If Hitler's bombers should ever get over and if any portion of this great city has to be wiped out, it would be a blessing if it were that section. Evil seems to be part of the very materials that the sidewalks are made out of and the wood and brick of the houses.

Like the Lower East Side that Jacob Riis documented so well, Williamsburg was a crowded and uncomfortable place, with sub-standard housing and no parks or open spaces. Smith was "Continually cramped by the lack of space and air in the crowded Brooklyn tenements in which she grew up." Immigrant families were squeezed in, one on top of the other, in railroad flats that were "sound boxes" with no privacy; it is likely that Francie's tree was the only green thing in Williamsburg, Brooklyn.

Smith's childhood was lonely. She tried to play with her brother but she felt she couldn't get him away from her mother. There was love between the children, but competition as well. Athas describes how she used to eat in Brooklyn,

jutting her elbows out around her plate like ramparts. "Once I had a meatball, and my brother made a joke. So I laughed, and it was gone." She speared the imaginary meatball in a lightning motion, mimed it into her mouth. "You have to keep your eyes on the plate." (Athas 28)

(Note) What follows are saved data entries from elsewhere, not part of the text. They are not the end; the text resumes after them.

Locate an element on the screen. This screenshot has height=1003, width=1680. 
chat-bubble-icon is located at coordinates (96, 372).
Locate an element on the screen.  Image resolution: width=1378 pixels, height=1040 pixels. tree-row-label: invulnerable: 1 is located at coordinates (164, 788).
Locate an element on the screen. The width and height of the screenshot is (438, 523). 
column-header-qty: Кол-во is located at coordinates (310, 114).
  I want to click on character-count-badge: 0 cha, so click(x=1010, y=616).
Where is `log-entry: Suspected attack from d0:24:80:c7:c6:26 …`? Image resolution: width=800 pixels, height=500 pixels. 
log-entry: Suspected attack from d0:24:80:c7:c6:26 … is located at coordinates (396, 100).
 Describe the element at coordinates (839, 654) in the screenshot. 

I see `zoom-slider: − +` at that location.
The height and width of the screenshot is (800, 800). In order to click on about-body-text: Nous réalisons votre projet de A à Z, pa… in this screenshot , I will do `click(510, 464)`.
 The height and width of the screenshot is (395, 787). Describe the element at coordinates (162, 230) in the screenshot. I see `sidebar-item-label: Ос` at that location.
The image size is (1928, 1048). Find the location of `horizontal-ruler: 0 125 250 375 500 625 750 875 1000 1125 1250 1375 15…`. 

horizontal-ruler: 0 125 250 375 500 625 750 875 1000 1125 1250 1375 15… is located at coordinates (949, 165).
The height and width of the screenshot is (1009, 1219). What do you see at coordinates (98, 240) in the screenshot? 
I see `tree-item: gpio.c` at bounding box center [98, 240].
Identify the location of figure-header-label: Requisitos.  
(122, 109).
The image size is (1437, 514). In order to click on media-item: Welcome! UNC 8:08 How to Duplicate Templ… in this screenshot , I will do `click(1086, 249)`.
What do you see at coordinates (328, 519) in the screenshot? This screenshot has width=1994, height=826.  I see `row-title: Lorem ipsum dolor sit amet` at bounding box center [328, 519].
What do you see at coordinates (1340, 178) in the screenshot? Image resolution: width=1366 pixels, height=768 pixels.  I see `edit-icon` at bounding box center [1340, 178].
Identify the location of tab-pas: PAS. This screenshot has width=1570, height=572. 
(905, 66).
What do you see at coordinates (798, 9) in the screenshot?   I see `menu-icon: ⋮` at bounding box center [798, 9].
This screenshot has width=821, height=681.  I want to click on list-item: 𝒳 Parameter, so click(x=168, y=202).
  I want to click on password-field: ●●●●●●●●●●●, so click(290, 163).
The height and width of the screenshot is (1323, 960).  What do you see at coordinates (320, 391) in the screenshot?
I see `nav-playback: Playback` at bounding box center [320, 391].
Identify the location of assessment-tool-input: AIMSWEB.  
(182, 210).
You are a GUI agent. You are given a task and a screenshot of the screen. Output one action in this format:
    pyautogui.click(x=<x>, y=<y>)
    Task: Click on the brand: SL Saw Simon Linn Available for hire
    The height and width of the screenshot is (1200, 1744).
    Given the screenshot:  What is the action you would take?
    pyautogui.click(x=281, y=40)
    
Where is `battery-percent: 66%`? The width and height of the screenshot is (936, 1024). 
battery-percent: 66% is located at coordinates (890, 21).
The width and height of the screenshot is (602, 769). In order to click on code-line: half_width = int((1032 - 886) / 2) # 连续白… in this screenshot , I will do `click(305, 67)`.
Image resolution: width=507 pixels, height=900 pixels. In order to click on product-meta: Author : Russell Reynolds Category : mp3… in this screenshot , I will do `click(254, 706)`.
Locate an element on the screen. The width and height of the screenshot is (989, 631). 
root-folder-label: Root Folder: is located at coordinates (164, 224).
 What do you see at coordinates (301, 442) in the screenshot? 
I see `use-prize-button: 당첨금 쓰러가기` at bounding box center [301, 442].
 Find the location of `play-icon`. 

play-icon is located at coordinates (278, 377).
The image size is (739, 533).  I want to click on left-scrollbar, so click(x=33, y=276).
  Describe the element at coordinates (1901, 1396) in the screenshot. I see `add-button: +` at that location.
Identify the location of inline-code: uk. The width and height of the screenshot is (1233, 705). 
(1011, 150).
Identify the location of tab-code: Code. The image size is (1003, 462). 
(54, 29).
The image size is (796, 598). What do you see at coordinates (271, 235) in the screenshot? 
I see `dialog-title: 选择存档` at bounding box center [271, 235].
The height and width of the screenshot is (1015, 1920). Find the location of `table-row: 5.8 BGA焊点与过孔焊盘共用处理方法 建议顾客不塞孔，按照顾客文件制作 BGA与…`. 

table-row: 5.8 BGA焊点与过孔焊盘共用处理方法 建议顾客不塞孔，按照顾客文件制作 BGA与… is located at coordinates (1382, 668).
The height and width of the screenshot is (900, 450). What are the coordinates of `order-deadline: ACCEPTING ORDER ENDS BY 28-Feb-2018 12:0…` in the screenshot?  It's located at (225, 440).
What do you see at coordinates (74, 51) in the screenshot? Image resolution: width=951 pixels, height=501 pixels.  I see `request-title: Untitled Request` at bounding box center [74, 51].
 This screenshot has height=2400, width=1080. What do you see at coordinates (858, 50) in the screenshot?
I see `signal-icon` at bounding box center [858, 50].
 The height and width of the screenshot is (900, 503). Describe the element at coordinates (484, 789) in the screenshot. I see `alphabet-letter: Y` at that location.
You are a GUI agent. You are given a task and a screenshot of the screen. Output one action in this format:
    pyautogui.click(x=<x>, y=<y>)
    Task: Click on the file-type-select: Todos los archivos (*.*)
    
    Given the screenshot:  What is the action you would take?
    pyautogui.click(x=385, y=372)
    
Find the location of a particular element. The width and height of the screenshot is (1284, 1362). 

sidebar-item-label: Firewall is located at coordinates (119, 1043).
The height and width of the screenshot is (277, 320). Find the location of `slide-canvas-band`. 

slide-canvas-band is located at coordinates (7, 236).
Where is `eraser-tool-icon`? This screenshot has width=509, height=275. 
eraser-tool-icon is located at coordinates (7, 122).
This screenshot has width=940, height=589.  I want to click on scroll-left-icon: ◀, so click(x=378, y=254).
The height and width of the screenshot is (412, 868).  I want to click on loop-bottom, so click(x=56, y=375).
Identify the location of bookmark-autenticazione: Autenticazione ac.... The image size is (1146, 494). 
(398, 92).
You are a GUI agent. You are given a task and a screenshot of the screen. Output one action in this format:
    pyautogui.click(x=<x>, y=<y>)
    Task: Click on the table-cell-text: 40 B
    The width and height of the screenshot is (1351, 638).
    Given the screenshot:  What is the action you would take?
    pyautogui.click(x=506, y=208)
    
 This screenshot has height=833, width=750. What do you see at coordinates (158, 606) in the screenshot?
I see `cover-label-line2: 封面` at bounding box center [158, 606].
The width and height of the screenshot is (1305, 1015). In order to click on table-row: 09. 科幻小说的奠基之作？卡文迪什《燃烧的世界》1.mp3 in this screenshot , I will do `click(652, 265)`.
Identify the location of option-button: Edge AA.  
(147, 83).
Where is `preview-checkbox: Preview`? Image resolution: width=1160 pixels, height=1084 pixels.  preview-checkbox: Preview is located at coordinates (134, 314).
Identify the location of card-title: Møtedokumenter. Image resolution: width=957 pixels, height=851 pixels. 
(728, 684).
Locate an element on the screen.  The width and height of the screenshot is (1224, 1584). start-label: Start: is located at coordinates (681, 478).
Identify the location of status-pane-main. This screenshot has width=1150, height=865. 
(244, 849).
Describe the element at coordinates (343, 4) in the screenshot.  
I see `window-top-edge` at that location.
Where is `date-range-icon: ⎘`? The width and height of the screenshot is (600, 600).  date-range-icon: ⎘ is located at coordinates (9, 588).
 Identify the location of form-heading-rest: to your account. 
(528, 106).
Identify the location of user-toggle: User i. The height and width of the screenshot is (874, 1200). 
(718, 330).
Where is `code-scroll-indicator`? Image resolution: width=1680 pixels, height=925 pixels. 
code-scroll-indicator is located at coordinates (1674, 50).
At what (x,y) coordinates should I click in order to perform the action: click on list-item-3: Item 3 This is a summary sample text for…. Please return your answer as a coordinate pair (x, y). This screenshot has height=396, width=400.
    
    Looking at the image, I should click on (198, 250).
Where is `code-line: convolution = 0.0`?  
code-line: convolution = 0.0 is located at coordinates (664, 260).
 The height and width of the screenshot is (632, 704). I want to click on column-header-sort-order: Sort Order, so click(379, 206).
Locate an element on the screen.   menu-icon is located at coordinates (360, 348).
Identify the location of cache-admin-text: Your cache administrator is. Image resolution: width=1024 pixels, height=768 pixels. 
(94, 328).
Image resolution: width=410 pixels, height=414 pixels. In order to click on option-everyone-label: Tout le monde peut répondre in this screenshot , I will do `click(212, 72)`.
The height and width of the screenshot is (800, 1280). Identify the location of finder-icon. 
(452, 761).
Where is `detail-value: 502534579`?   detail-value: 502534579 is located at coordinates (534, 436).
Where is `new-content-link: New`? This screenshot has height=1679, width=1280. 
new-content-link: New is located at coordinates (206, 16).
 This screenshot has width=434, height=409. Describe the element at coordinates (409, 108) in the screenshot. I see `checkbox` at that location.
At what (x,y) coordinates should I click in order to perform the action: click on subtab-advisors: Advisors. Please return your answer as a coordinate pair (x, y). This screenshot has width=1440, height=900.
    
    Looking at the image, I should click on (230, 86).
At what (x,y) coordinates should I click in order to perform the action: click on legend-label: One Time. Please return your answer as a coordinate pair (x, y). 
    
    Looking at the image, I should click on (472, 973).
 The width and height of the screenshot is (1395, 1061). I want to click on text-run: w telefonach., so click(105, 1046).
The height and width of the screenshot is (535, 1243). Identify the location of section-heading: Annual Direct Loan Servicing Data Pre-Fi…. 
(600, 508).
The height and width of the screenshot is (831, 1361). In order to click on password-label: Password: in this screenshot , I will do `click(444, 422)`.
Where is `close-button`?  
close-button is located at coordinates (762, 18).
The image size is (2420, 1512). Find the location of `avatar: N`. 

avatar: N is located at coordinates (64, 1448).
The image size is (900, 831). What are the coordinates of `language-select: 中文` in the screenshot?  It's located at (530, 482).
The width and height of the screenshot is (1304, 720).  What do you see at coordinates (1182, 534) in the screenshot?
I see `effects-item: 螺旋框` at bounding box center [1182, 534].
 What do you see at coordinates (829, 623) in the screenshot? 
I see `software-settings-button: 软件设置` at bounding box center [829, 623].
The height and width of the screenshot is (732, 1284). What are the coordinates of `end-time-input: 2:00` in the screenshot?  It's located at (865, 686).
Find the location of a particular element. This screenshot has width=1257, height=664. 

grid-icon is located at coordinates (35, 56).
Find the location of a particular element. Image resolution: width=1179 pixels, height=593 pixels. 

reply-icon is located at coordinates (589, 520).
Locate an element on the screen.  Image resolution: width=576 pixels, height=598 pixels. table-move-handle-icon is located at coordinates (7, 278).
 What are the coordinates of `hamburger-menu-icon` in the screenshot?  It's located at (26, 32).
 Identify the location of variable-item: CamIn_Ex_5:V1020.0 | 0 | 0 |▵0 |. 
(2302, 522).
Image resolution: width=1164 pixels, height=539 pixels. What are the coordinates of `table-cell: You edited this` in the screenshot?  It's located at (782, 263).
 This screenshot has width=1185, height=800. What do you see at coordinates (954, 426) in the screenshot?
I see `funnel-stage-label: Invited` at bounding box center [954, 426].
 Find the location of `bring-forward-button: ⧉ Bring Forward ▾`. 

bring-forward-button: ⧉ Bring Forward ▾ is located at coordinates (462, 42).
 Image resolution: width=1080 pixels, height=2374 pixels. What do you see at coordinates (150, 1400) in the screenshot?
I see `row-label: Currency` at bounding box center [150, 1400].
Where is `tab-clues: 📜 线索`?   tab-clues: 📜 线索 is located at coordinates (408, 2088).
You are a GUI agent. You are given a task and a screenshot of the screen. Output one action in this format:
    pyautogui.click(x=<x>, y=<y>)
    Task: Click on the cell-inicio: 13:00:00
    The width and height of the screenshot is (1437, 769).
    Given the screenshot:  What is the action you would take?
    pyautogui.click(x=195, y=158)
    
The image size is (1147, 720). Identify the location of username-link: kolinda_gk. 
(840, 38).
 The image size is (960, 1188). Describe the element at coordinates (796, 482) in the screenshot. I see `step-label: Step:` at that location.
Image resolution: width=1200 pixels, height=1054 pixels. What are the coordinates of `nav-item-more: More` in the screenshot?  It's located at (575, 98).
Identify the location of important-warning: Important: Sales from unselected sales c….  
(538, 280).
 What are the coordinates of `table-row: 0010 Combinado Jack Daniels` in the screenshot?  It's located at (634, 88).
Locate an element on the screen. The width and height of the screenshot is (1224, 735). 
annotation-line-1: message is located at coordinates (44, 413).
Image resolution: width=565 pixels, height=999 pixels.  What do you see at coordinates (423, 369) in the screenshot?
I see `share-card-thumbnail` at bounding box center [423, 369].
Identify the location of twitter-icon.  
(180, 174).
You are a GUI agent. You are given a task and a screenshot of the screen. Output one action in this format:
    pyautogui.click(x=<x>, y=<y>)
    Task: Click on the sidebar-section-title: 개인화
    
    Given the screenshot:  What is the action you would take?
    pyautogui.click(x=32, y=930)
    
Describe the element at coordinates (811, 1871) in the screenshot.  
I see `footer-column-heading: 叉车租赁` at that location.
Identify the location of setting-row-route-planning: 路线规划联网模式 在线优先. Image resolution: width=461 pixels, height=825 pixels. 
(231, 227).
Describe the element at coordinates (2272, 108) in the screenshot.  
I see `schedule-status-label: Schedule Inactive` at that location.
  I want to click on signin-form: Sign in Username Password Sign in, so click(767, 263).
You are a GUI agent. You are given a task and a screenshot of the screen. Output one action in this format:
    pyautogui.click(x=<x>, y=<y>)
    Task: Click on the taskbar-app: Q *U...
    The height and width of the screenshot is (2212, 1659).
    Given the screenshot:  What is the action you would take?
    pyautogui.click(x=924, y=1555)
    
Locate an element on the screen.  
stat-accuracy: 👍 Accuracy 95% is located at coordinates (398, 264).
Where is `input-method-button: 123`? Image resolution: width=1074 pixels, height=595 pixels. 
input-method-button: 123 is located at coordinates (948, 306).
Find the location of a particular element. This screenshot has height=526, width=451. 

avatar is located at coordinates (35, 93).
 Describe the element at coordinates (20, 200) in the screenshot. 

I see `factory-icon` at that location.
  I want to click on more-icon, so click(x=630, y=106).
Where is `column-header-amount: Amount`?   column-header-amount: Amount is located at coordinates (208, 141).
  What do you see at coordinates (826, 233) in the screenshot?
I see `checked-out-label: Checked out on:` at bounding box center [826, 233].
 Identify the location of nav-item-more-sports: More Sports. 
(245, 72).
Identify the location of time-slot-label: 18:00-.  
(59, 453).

She wrote that she pretended that the flagstones were her playmates; she'd talk to the flagstones and pretend that they were talking to her. She personified everything, even kitchen appliances. Her mother told her that she would end up in a loony bin or a booby hatch. Smith's interior life was rich. Her mother remembers she always had a pen in her hand.

Early Dramatic Influence

Smith wrote that, although the only films she was allowed to see were the Chaplin films, "From five to fourteen my brother and I went to the theatre at least twice a week (ten cents in the gallery.)" She saw plays such as "The Old Homestead," "Way Down East," "East Lynne," "Shore Acres," "The Great Divide," "Bertha the Sewing Machine Girl," "Sweeny the Barber," "London After Dark," and Yiddish plays that she did not understand but was "enthralled by the violent physical emotionalism of the actors." She saw Caruso in the performance that led to his death and Sarah Bernhardt, making a farewell tour. In 1911 Smith went to the Lyceum Theatre in Brooklyn and saw a play called "The Two Orphans"; she must have felt strongly about this play, because it is the only program she saved.

Although Smith thrived later in college, her early education was incomplete. She had articles published in the Bushwick School Bulletin on June 30, 1910, when she was fourteen, the year she graduated from school. Smith's childhood was short: by the end of 1910 she was working to support her family.